Security Considerations

We'd like to support user-defined codecs. However, there are some security considerations.

The first consideration is GC, reachability, etc. Links and/or selector execution could, in theory, take an arbitrary amount of time (gas). On the other hand, execution will be deterministic so we can always reject new blocks in the state if operating over said blocks would take more than some per-determined amount of gas. Furthermore, a gas multiplier could be charged to cover future GC and state operations.

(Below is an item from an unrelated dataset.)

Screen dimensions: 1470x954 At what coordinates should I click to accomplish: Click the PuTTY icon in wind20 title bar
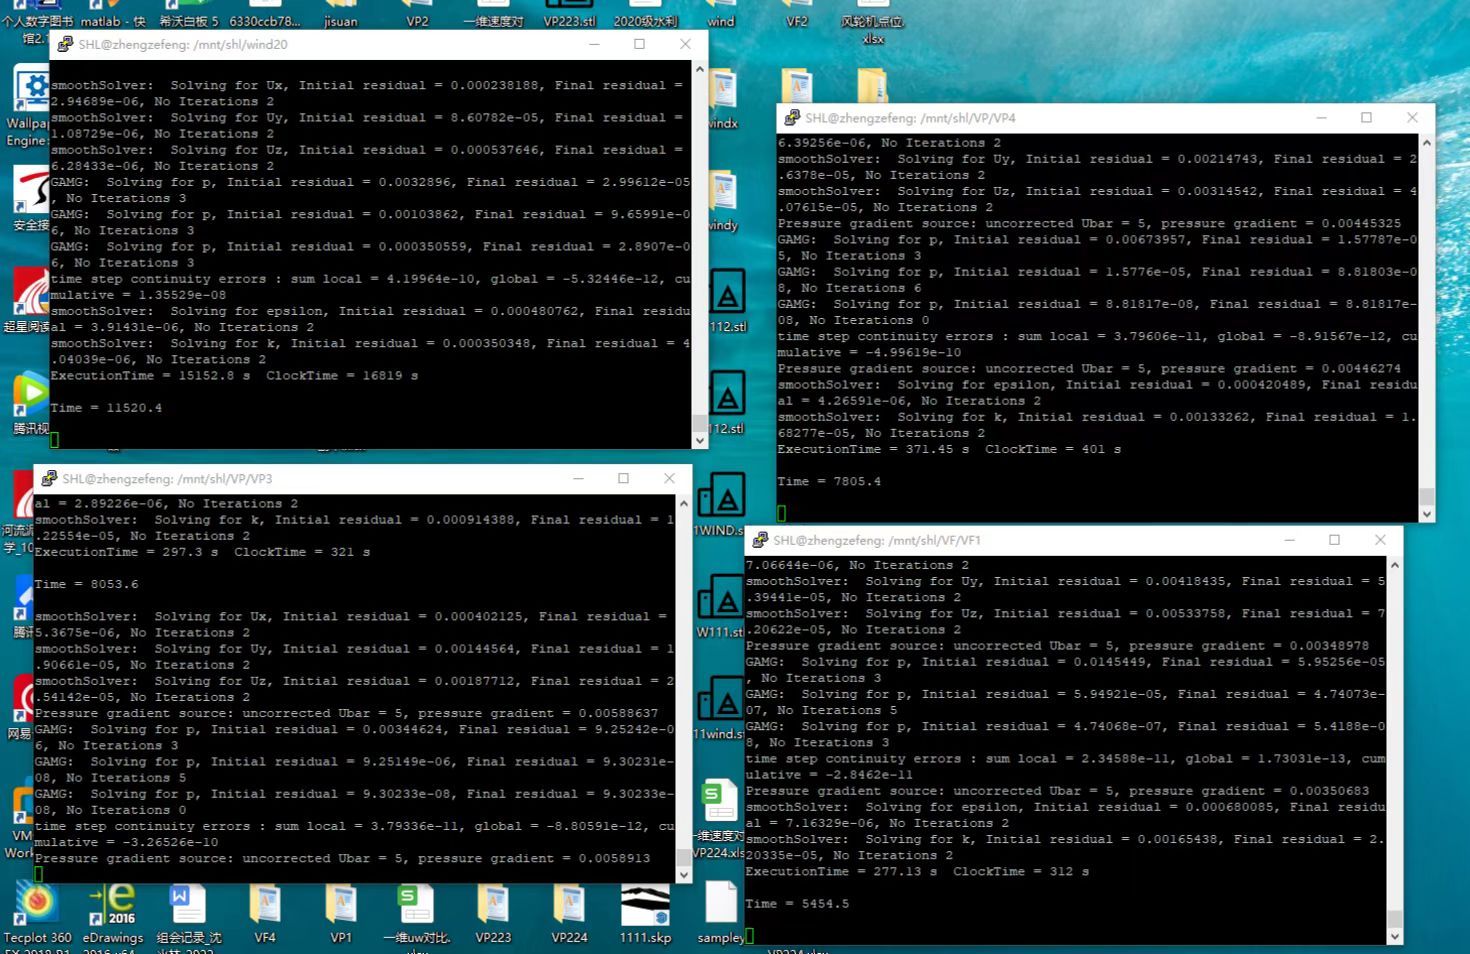pyautogui.click(x=65, y=44)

Second, there's a trade-off between statically "trusted" codecs and "arbitrary" codecs. Ideally, actors would be able work with any IPLD data. However, these arbitrary codecs would need to be run in a separate sandbox, potentially costing us significant runtime overhead on every IPLD operation. Furthermore, even when run in a sandbox, a malicious codec can still return inconsistent results leading to potential security issues.

Alternatively, "trusted" codecs will likely get us most of the way there. However, we'll need to be able to determine which codecs to trust. We can:

  • Statically link codecs (importing them with WASM imports).
  • Provide a registry of "blessed" codec implementations that the network trusts.

We'll likely start with "trusted" codec implementations and introduce the ability for actors to use sandboxed "untrusted" codecs later (mostly for receiving IPLD data from other actors).

Global State

It should be possible to support global, shared static IPLD data which actors can declare in their "imports". This "imported" data would be implicitly added to the "reachable" set inside transactions.

It would also be nice to support dynamic data, but this may be better served by sending messages between actors.

Calling Convention

Proposed calling conventions:

  • Send invoke a method on another actor.
  • Call call a function exported by another actor and/or static code object. This should cover the EVM's "dynamic call" use-case.
  • CallSafe call a function exported by another actor and/or static code object in a transient sandbox. The EVM doesn't support this, but the the ability to send arbitrary DAGs in the FVM makes this very useful.

In terms of implementation:

  1. Send will always call the target actor's exported Invoke function. Actor method dispatch will happen internally as it's done in the EVM (allowing for things like dynamic dispatch).
  2. There are a few options for for Call and CallSafe , but they likely won't call Invoke.

TODO: We still need to figure out how to actually pass/format data.

Sending Data

Ideally we'd be able to be able to send an IPLD DAG from one contract to another, without having to send all the data directly. Basically:

  1. When an IPLD object is sent to a different actor, the runtime would validate that all referenced blocks are in the sender's "accessible" set (see above).
  2. When an actor receives an IPLD block, linked blocks (and associated selectors if selector-based reachability is being used) would be added to this actor's reachable set.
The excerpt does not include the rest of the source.